Riot police stand guard in the Madagscar capital Antananarivo, October 14, 2006 [Ed Harris/Reuters]

Since 2020, there have been more than a dozen abductions, attacks and murders of people with albinism in Madagascar, according to the UN.

Eighteen people have died after police in Madagascar opened fire on what they called a lynch mob angered at the kidnapping of a child with albinism, a senior doctor has said.

Dozens were also wounded in the incident on Monday.

“At the moment, 18 people have died in all, nine on the spot and nine in hospital,” Tango Oscar Toky, chief physician at a hospital in southeastern Madagascar, told AFP.

“Of the 34 injured, nine are between life and death,” said the doctor. “We are waiting for a government helicopter to evacuate them to the capital.”

On the large Indian Ocean island, people with albinism are regularly the target of violence. More than a dozen abductions, attacks, and murders have been reported in the past two years, according to the United Nations.

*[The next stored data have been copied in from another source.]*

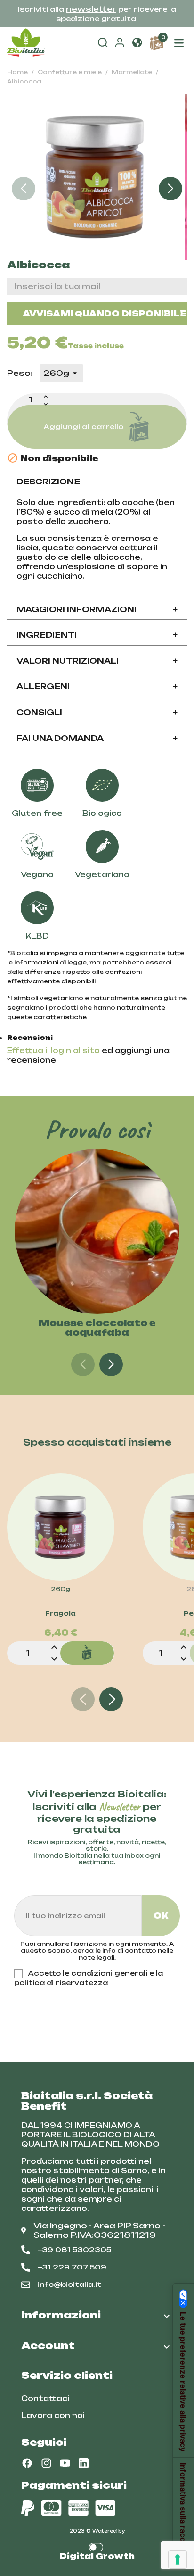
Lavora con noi (53, 2415)
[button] (137, 43)
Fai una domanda (97, 738)
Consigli (97, 712)
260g (60, 1589)
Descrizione (97, 481)
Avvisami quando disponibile (104, 313)
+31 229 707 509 (72, 2267)
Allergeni (97, 686)
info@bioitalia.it (69, 2284)
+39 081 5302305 (74, 2249)
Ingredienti (97, 635)
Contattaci (45, 2398)
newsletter (91, 9)
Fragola (60, 1613)
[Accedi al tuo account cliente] (119, 44)
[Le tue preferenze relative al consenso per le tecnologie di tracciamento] (177, 2559)
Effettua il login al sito (53, 1050)
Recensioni (30, 1037)
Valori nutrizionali (97, 660)
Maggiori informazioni (97, 609)
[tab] (97, 482)
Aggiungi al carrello (83, 427)
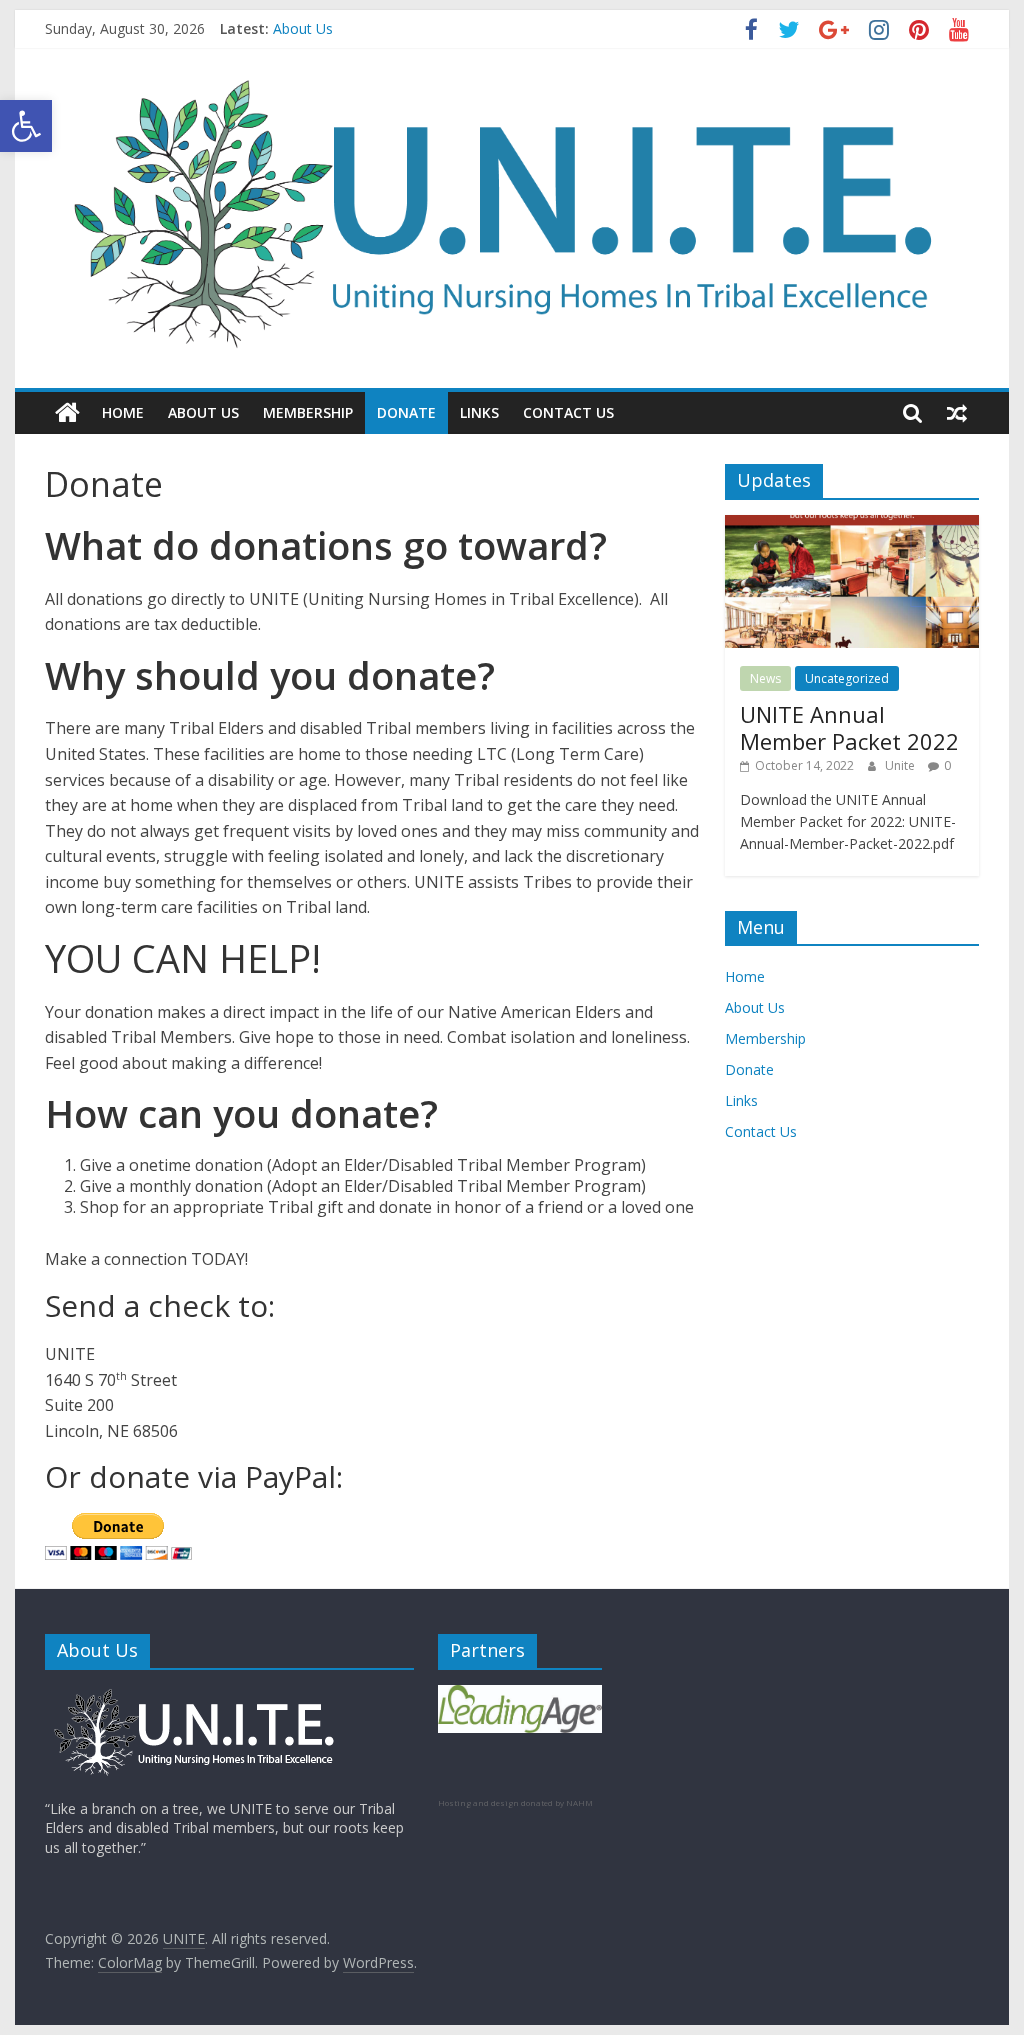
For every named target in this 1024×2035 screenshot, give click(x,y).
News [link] (765, 678)
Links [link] (479, 412)
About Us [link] (303, 32)
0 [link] (947, 765)
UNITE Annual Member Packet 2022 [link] (849, 727)
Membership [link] (308, 412)
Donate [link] (406, 412)
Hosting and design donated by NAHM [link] (515, 1802)
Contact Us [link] (568, 412)
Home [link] (123, 412)
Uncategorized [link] (847, 678)
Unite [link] (901, 765)
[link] (26, 126)
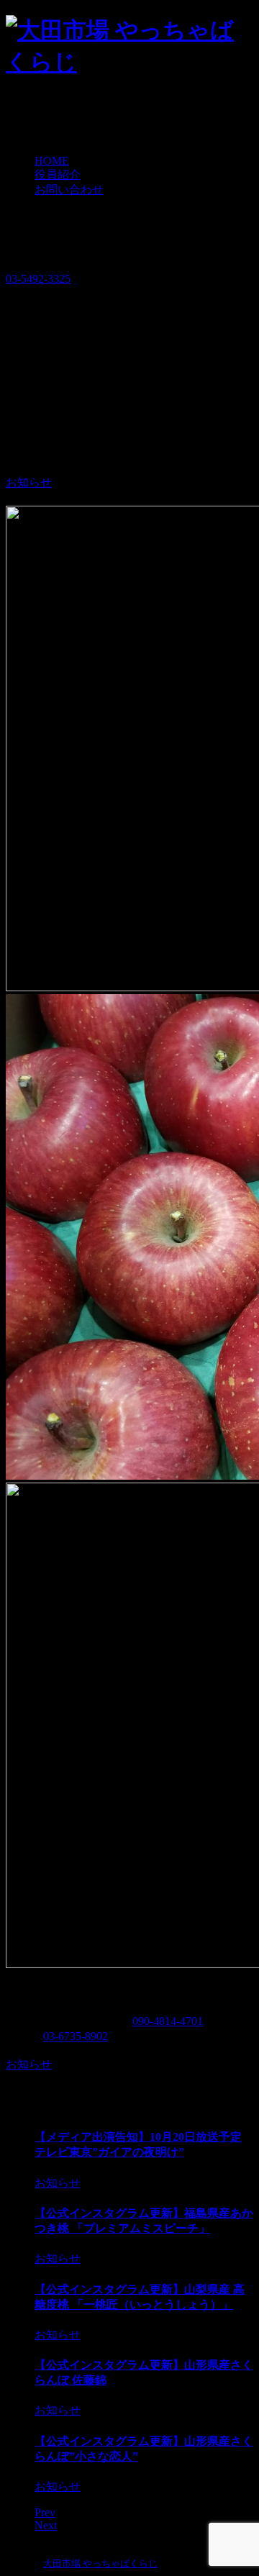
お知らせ (29, 482)
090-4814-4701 (167, 2021)
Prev (45, 2512)
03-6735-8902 (75, 2036)
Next (46, 2525)
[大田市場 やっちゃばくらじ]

A reported kidnapping of a child with albinism happened last week in the town of Ikongo, according to Jean-Brunelle Razafintsiandraofa, a member of parliament for that district.

Four suspects had been arrested by the gendarmes but the residents went to the gendarmerie barracks on Monday, demanding that the suspects be handed over, the lawmaker said.

Some 500 protesters, armed with blades and machetes, “tried to force their way” into the station, a police officer involved in the shooting said, speaking on condition of anonymity.

“There were negotiations, (but) the villagers insisted,” the officer told AFP over the phone from the town of Ikongo, 350 kilometres (about 220 miles) from the capital Antananarivo.

Police first fired tear gas and then rounds in the air to try to disperse the crowd, he said.

“They continued to force their way through. We had no choice but to defend ourselves,” the officer added.

The national police in the capital confirmed the “very sad event”, but only gave a toll of 11, with 18 injured.

Andry Rakotondrazaka, the national police chief, told a news conference that what happened was a “very sad event. It could have been avoided but it happened”.

He said the police “did everything to avoid confrontation”, including negotiating with the crowd,

“But there were provocations”… (and) there were people with “long-bladed knives and sticks”, he said, adding others hurled stones towards the police.

“The gendarmes used tear gas. But that was not enough to stop the crowd from advancing. There was shooting in the air.”

But in the end, the gendarmes had “no choice but to resort to self-defence… and limit the damage by shooting”.

 A history of revenge

Revenge attacks are common in Madagascar.

In February 2017, a mob of 800 people barged into Ikongo prison in search of a murder suspect they intended to kill. They overpowered guards and 120 prisoners broke out of jail.

In 2013, a Frenchman, a Franco-Italian and a local man accused of killing a child on the tourist island of Nosy Be were burned alive by a crowd.

Some sub-Saharan African countries have suffered a wave of assaults against people with albinism, whose body parts are sought for witchcraft practices in the mistaken belief that they bring luck and wealth.

Albinism, caused by a lack of melanin, the pigment that colours skin, hair and eyes, is a genetic condition that affects hundreds of thousands of people across the globe, particularly in Africa.

Under The Same Sun, a Canada-based charity working to combat discrimination, has been logging cases of similar violence across Africa.

It ranks Burundi, the Democratic Republic of the Congo, Malawi, Mozambique and Tanzania as the countries where such attacks are most prevalent.